Пришлось долго ждать, пока домработница отзовется, я почти потеряла терпение, когда наконец раздалось:
– Алло!
– Люся, слушай внимательно! – велела я.
– Хозяев нету, все умчались, – закричала домработница, – когда вернутся, не знаю. В столовой один Игорь. Могу его позвать.
– Люся, это я, Дарья.
– Ее нет.
– Я здесь!!!
– Где?
– В телефоне!
– Не могу вам ее мобильный дать. Скажите, кто хозяйку ищет, звякну ей сама, если разрешит, вот тогда…
– Люся! Успокойтесь!
– Так я и не нервничаю. Чего дергаться?
– Людмила! С вами разговаривает ваша хозяйка Дарья Васильева.
– Вы дома? Незаметно вошли. А чего по телефону звоните?
– Я во дворе, если посмотрите из окна гостевой комнаты, то увидите меня.
Через пару секунд Людмила свесилась наружу.
– Думала, кто-то шутит, прикидывается вами.
Я, успев подойти к окну, попросила:
– Пожалуйста, говорите тише, не хочу, чтобы Гарик услышал.
– Ладно, – зашептала Люся.
– Где сейчас гость?
– Телик глядит в столовой. Ждет, когда вы вернетесь.
– Понятно, – вздохнула я. – Сделайте одолжение, поднимитесь в гардеробную, там на комоде черная сумка, рядом с ней кошелек того же цвета, принесите мне обе вещи, не говорите Гарику, что я в саду, хочу незаметно на машине уехать, а денег и прав с собой нет.
– Не волнуйтесь, – утешила меня домработница, – соберу вам котомку в лучшем виде.
– Если можно, побыстрее, – попросила я.
– Вихрем обернусь, – пообещала Людмила и улепетнула.
Через пятнадцать минут, когда «вихрь» так и не вернулся, я опять начала терзать телефон.
– Дарья! Уже бегу! – заорали из окна второго этажа. – Вещички ваши старательно сгруппировала. Тороплюсь изо всех сил, ща прилечу.

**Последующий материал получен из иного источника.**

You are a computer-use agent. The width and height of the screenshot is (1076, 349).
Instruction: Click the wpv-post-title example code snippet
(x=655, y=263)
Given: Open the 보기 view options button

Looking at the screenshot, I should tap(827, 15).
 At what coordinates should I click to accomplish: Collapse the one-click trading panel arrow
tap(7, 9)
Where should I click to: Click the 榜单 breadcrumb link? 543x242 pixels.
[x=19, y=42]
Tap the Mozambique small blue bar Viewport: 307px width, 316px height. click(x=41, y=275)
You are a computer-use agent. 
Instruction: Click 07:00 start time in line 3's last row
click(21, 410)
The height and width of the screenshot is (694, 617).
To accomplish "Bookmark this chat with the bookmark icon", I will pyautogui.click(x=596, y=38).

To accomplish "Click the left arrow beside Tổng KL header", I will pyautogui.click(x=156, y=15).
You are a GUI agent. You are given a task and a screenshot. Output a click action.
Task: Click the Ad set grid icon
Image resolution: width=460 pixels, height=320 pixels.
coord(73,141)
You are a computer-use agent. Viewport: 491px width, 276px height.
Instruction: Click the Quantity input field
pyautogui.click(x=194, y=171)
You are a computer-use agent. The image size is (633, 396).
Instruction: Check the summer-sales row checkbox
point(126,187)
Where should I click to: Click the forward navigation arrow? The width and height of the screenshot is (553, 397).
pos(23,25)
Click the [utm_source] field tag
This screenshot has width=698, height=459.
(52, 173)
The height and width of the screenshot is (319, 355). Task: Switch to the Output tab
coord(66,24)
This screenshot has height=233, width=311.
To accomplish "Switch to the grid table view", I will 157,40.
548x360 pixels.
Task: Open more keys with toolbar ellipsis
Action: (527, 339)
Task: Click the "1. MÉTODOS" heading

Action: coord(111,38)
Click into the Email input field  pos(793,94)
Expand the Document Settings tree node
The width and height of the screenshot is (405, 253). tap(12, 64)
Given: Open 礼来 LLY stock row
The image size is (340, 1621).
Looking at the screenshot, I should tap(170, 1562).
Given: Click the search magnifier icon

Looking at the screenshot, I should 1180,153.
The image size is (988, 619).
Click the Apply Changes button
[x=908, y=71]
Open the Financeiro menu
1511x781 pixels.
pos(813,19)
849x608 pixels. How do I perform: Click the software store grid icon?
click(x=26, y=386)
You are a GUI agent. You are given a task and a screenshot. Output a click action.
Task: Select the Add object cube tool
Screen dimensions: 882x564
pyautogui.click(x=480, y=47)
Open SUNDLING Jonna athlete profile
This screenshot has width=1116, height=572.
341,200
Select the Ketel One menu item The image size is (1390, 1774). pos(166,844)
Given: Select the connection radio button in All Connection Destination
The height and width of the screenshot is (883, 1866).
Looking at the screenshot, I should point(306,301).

Через некоторое время входная дверь открылась, но из дома вышла не помощница по хозяйству, а Игорь. Я одним прыжком метнулась в туи, росшие вдоль изгороди, и спряталась в их зелени. Гарик начал озираться. Я замерла, боясь пошевелиться. Если Игорь меня заметит, он опять заведет речь о спонсировании его очередного гениального бизнес-проекта, начнет с аппетитом грызть втулки от рулонов туалетной бумаги, заставит меня тоже ими полакомиться. Небось у него багажник забит креативным пипифаксом с ароматом и вкусом свежей колбасы. Игорь не отстанет, пока я все не слопаю. Сбоку донеслось натужное сопение. Я повернула голову и обомлела.